Since China's transition from the BT system to VAT, which started in May, Zhou qualifies as a "small-scale taxpayer." "We can either reinvest the 12,000 yuan we saved from tax cuts, or use it to improve our services," said Zhou.
Nationwide, the country expects the transition from BT to VAT to save businesses 500 billion yuan (74.9 billion U.S. dollars) in 2016, the State Administration of Taxation estimated.
China has made lowering the costs of doing business a priority to shore up its economy against continued downward pressure. GDP grew 6.7 percent year on year from April through June, the lowest quarterly growth since the global financial crisis.
"The transition to VAT could play a significant role in lowering tax burdens to help businesses through these difficult times," said Hu Yijian, a professor at Shanghai University of Finance and Economics.
The VAT transition follows four years of experiments in designated sectors and areas, starting with transportation and certain service industries in Shanghai in 2012, and gradually expanding to cover more sectors and areas.

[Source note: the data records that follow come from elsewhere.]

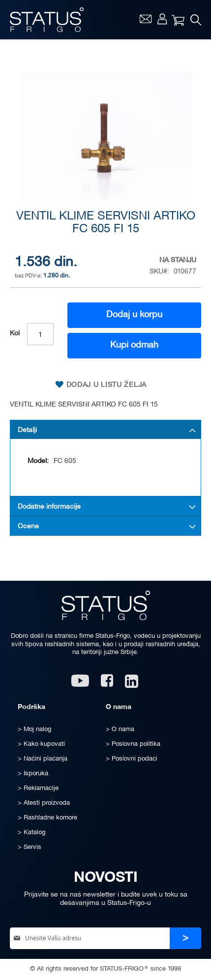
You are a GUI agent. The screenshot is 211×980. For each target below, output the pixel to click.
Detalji (27, 430)
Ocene (28, 526)
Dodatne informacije (49, 507)
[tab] (105, 430)
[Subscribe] (185, 938)
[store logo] (47, 20)
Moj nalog (162, 19)
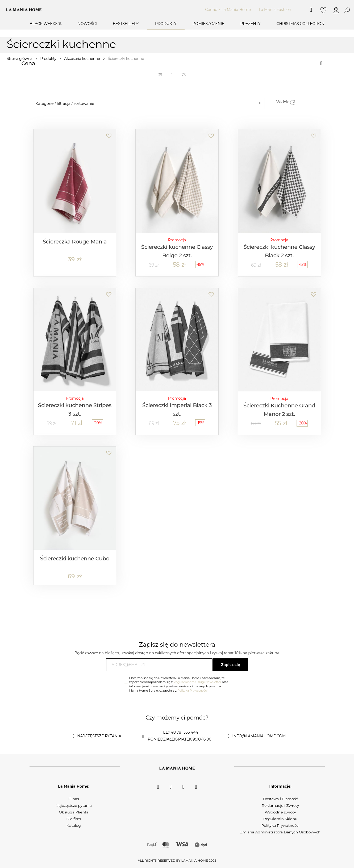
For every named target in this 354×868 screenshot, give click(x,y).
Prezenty (250, 24)
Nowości (87, 24)
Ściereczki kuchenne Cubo (75, 558)
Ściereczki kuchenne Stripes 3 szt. (75, 409)
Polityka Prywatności (280, 826)
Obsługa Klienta (74, 812)
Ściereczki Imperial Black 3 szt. (177, 409)
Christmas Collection (300, 24)
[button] (108, 133)
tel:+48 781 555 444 (180, 732)
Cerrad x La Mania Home (228, 9)
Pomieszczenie (208, 24)
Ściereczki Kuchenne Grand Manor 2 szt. (280, 410)
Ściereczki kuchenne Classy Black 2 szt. (279, 251)
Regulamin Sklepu (280, 819)
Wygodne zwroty (281, 812)
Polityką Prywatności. (193, 690)
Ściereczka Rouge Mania (75, 242)
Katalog (73, 826)
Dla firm (74, 819)
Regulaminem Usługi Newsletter (197, 682)
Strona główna (20, 59)
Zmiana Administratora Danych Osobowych (280, 832)
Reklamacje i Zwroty (280, 805)
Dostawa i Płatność (280, 799)
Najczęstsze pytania (73, 805)
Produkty (166, 24)
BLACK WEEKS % (45, 24)
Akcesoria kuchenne (82, 59)
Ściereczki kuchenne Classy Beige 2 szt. (177, 251)
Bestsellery (126, 24)
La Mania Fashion (275, 9)
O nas (74, 799)
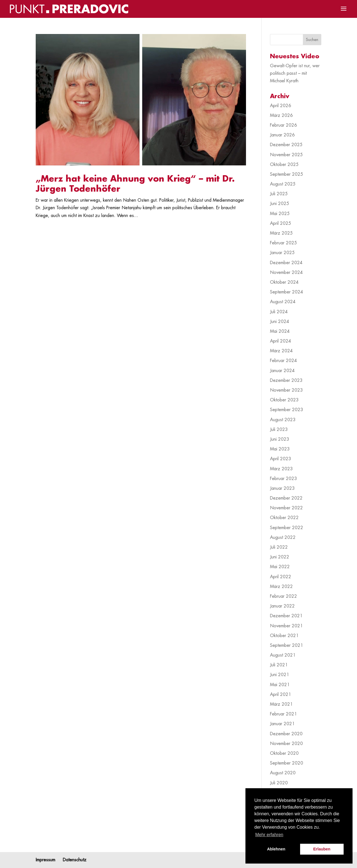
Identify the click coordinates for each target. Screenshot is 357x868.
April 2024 (281, 341)
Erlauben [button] (322, 849)
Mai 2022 (280, 567)
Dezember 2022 (286, 498)
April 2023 (281, 459)
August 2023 (283, 420)
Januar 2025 (282, 253)
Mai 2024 (280, 331)
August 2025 (283, 184)
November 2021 (286, 626)
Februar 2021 (284, 714)
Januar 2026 (282, 135)
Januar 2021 (282, 724)
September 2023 (287, 410)
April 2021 (281, 694)
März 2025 (282, 233)
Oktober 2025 (284, 164)
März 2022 (282, 586)
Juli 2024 (279, 312)
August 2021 (283, 655)
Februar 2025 (284, 243)
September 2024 (287, 292)
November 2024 (286, 272)
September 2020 (287, 763)
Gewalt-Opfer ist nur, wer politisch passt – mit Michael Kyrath (295, 73)
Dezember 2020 (286, 734)
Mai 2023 (280, 449)
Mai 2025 (280, 214)
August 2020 (283, 773)
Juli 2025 (279, 194)
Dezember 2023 (286, 380)
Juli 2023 (279, 429)
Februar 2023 (284, 478)
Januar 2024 (282, 371)
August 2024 (283, 302)
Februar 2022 (284, 596)
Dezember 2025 (286, 145)
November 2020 (286, 743)
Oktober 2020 (284, 753)
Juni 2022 (280, 557)
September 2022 (287, 528)
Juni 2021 (280, 675)
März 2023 (282, 469)
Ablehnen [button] (276, 849)
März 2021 (282, 704)
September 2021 (287, 645)
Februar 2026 (284, 125)
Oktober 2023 (284, 400)
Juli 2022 (279, 547)
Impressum (45, 860)
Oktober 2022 (284, 518)
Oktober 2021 (284, 636)
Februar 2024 (284, 361)
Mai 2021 (280, 685)
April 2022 (281, 577)
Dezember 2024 (286, 262)
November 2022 (286, 508)
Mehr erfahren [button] (269, 835)
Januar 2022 (282, 606)
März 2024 (282, 351)
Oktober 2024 (284, 282)
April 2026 (281, 105)
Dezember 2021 (286, 616)
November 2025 (286, 155)
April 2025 (281, 223)
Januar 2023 (282, 488)
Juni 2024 (280, 321)
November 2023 (286, 390)
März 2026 (282, 115)
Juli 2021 (279, 665)
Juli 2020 (279, 783)
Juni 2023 (280, 439)
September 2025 (287, 174)
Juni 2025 (280, 204)
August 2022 (283, 537)
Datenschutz (74, 860)
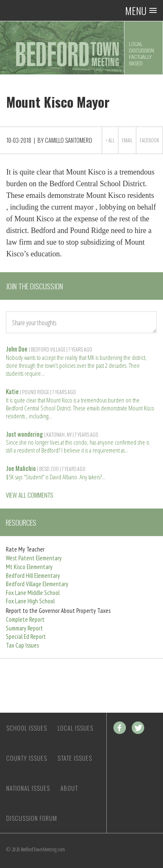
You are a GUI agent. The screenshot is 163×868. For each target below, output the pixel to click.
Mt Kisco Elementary (29, 567)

The taxation authorities said 5.92 million taxpayers were involved in the experiments through the end of 2015, with taxes reduced by 641.2 billion yuan compared with the BT system.
Beginning on May 1, the remaining four sectors -- construction, real estate, finance and lifestyle services -- switched over to VAT. BT was calculated on businesses' gross revenue, while VAT allows taxpayers to deduct goods and services they purchase.

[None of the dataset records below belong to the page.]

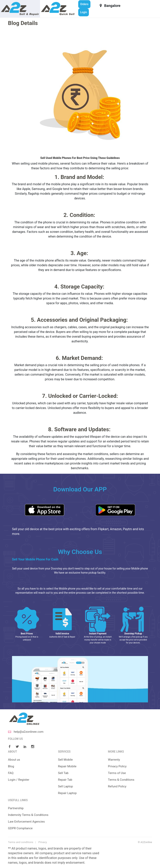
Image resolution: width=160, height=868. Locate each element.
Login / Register (19, 779)
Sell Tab (63, 773)
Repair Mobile (68, 766)
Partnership (16, 808)
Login (84, 12)
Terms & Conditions (122, 779)
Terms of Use (117, 773)
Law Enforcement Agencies (27, 821)
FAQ (11, 773)
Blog (11, 766)
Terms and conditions (20, 842)
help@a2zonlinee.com (26, 732)
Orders (84, 4)
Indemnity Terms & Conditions (29, 814)
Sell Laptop (66, 786)
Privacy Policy (118, 766)
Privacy (42, 842)
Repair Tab (65, 779)
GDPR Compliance (21, 828)
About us (14, 760)
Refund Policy (117, 786)
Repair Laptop (68, 793)
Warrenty (114, 760)
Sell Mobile (65, 760)
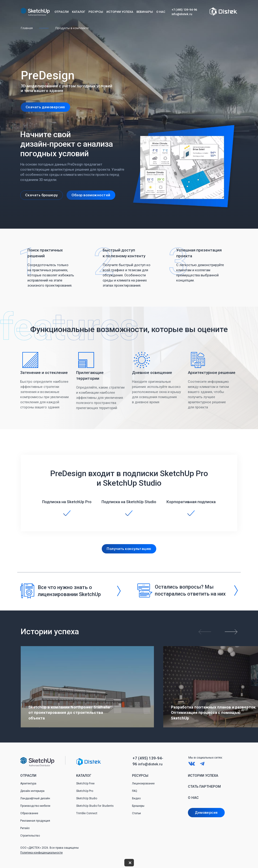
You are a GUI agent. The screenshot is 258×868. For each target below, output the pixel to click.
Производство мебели (35, 806)
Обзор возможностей (91, 195)
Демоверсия (206, 812)
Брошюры (138, 806)
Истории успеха (120, 12)
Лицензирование (143, 783)
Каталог (78, 12)
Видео (136, 798)
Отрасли (62, 12)
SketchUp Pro (85, 791)
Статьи (136, 813)
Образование (29, 813)
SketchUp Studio (87, 798)
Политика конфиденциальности (41, 852)
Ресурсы (96, 12)
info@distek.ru (182, 14)
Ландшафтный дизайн (35, 798)
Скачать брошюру (41, 195)
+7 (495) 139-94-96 (184, 9)
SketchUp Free (85, 783)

The main VAT rates in China -- 6 percent, 11 percent and 17 percent -- compare favorably with the average rate among OECD countries of 19.1 percent, according to a report by the accounting firm KPMG.
In particular, the VAT system benefits small-scale taxpayers like Zhou who are eligible for the three percent rate, who under the BT system had to pay five percent.
GLOBAL IMPLICATIONS
Many multinational companies in China will welcome the changes, given that the adoption of a broad-based VAT system is in line with indirect tax systems in approximately 160 countries around the world, said the KPMG report.
But China is among the first countries in the world to expand the VAT to all industries, including the financial services sector. "To the best of our knowledge, there are only one or two relatively small economies in the world that have even tried this," said Lachlan Wolfers, KPMG China's head of indirect taxes.
Under the new tax system, every time a bank charges interest on a loan to a customer, or there is a gain made from trading in financial products such as stocks, bonds or foreign exchange transactions, or an insurance premium is levied on a customer, VAT applies.
"The European Union has spent years studying whether VAT could be applied to financial services, and have not been able to implement it. However, in applying VAT to financial services in China, it shows that it is possible.
It would not be a surprise to see other countries follow suit if the Chinese do it successfully." said Wolfers. China's expansion of the VAT system will be carefully watched around the world, said Li Junsheng, deputy dean of Central University of Finance and Economics, adding that global attention comes from not only an interest in the program's feasibility, but also the angle of tax competition.
As the world's second-largest economy reforms its tax system, the competitiveness of companies that pay taxes in China, as well as the tax burden of doing business in China, will be affected, therefore, it will be of interest to other economies wanting to attract business, Li said.